A Turquia proibiu a aviação civil síria de sobrevoar o seu espaço. A Síria retaliou fazendo o mesmo. Os dois países vivem um clima pré-conflito, sobretudo na fronteira que partilham.
O termo “inimigo” não foi usado, mas poderia ter sido porque a decisão parece ter saído de dois países em guerra. A Turquia proibiu no sábado à noite a aviação civil síria de sobrevoar o seu território. A Síria proibiu hoje a Turkish Airlines de passar por cima do seu espaço.
“Fechámos o espaço aéreo à aviação civil tal como já tinhamos feito com a aviação militar. Os vôos civis estavam a ser utilizados para transportar material militar”, disse o ministro dos Negócios Estrangeiros turco, Ahmet Davutoglu, citado pela AFP. O Governo sírio, através de um comunicado divulgado pela agência oficial SANA, explicou ter feito o mesmo “em retaliação”.
Na fronteira que os dois estados partilham o perigo aumenta. O Governo de Ancara continua a fazer chegar à linha que separa os dois estados artilharia pesada (já lá estão 250 tanques, lança mísseis e unidades de defesa anti-aérea) e, ontem, chegaram mais dois caças F-16 (ao todo, de prevenção num raio até cem km da fronteira com a Síria, estão 16 caças).
Foi a resposta à presença, do outro lado, de um helicóptero de combate que bombardeara a turca Azmarin, situada a oito km da fronteira. Assad está também a reforçar o número de homens e de armas junto à Turquia, tendo no entanto menos capacidade do que Ancara uma vez que tem os seus meios espalhados pelo país onde trava uma guerra com a oposição, que o tenta derrubar há mais de um ano e meio. Ainda assim, e segundo o jornal libanês Ad Diyar, citado pelo espanhol El País, fez deslocar para a zona baterias de mísseis terra-ar.

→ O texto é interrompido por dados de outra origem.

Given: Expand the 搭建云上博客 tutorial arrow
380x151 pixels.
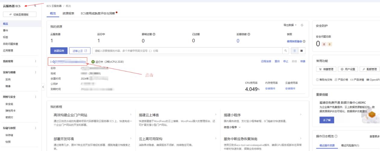Looking at the screenshot, I should click(x=215, y=115).
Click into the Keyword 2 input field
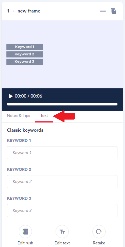 click(62, 182)
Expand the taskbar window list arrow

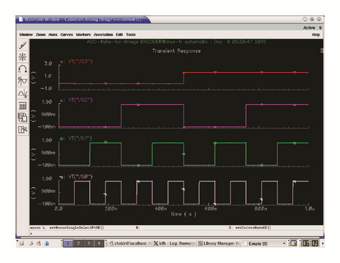click(x=284, y=243)
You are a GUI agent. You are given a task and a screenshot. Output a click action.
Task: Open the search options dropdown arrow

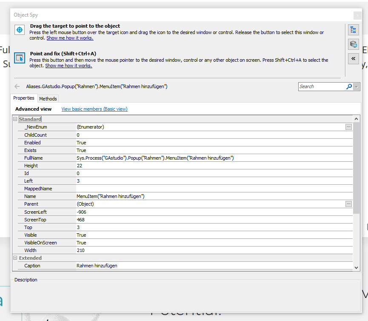pos(357,86)
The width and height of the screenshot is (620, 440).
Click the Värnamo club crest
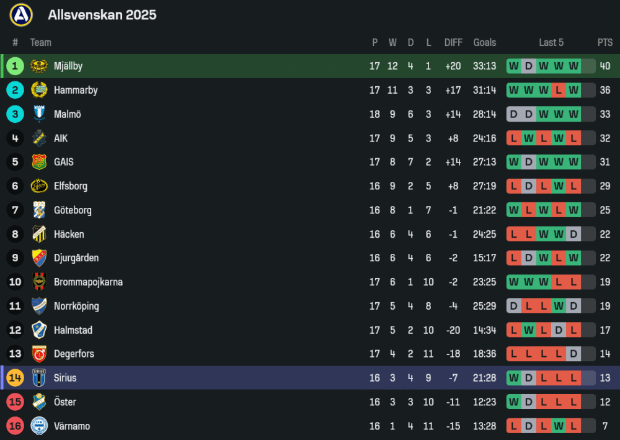click(x=39, y=426)
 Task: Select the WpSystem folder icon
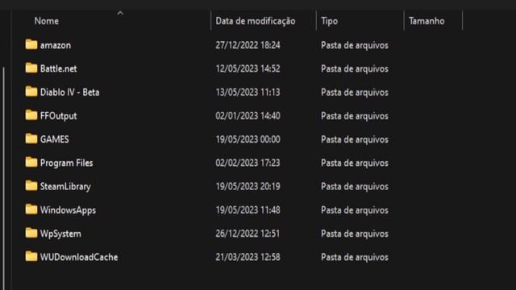click(31, 233)
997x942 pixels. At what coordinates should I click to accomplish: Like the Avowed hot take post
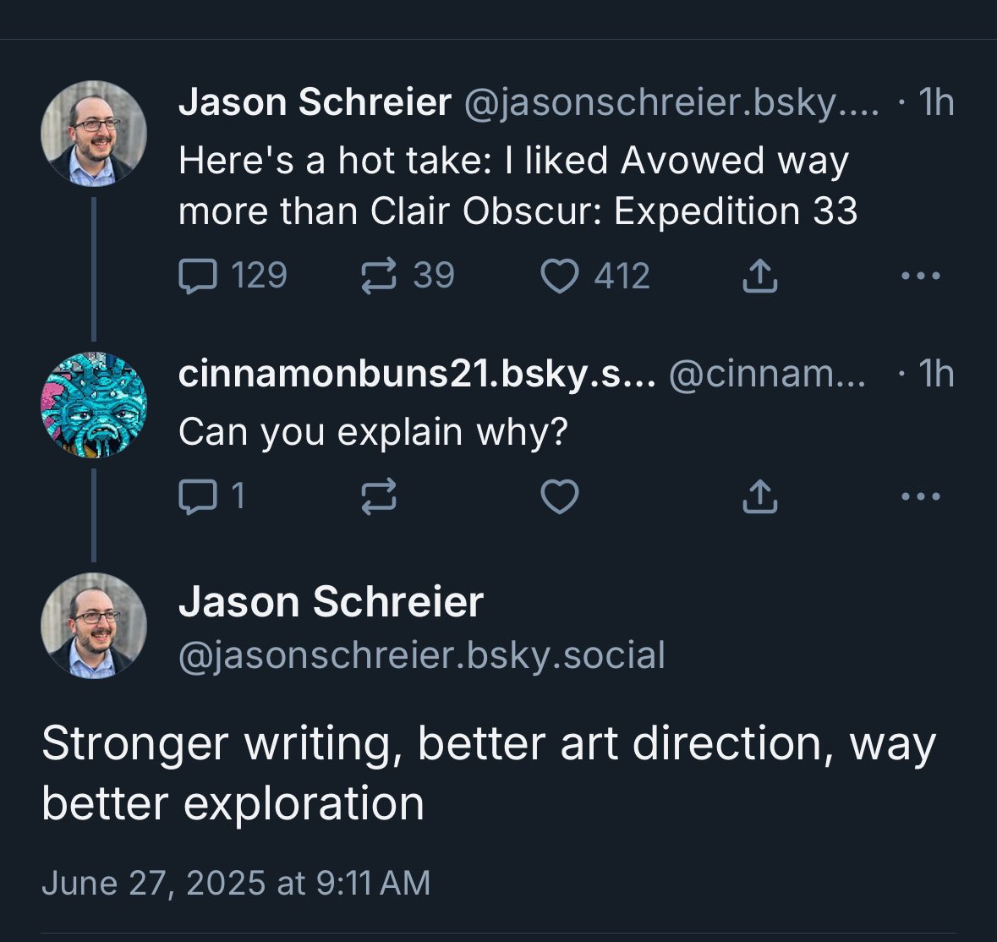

A Turquia já anunciara que tratará como “ameaça” qualquer tentativa de aproximação ou agressão da parte do Exército sírio, ao serviço do Presidente Bashar al-Assad.
A Síria já abateu (no Verão) um caça turco que, segundo o Governo de Damasco, entrara no espaço aéreo da Síria. E nas últimas semanas os países trocaram tiros de um lado para o outro da fronteira, também com o argumento que o outro lado começou. O Parlamento de Ancara aprovou uma intervenção armada contra o vizinho — autorizou que tropas turcas permaneçam na Síria durante um ano — caso exista uma ameaça, e esclareceu que não se trata de uma declaração de guerra mas de uma medida que deixa o país preparado caso seja agredido.
No início de Outubro um dos comandantes do Exército Livre da Síria (oposição), Malek Kurdi, disse à agência espanhola Efe que apoia uma intervenção militar turca na Síria mas que, a acontecer, deve ser coordenada com as suas tropas, com a NATO e com o Conselho de Segurança das Nações Unidas.